[Dataset entries]
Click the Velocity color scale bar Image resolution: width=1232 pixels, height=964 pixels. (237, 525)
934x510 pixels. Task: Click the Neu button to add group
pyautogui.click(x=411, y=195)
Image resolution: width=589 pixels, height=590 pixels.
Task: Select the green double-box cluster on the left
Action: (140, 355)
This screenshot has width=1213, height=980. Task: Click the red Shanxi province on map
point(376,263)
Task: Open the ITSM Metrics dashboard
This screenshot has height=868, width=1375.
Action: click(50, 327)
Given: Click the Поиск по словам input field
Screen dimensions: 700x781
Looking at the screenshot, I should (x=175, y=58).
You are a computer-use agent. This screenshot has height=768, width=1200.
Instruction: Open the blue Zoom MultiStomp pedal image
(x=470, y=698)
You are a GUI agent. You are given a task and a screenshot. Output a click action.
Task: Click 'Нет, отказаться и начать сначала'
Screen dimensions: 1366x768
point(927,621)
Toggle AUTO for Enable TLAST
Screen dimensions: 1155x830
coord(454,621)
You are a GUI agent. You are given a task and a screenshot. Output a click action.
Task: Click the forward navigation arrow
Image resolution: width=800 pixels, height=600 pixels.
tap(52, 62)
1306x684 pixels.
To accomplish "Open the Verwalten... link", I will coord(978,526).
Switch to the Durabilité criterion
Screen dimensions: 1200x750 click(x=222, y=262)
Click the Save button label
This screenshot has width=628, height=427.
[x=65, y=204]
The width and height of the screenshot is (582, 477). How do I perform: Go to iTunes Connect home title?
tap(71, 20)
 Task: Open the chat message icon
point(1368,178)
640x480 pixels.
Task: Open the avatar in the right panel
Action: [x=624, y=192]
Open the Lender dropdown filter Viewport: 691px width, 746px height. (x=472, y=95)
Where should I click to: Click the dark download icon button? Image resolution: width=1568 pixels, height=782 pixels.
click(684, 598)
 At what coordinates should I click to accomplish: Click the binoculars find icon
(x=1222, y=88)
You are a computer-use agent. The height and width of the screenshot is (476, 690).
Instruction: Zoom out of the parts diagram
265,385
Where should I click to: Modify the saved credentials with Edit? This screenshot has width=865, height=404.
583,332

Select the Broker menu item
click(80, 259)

▶ TASK OBJECTIVE:
Looking at the entries above, find how many lines include the word "computer" and write that number alone.

▶ OUTPUT BELOW:
2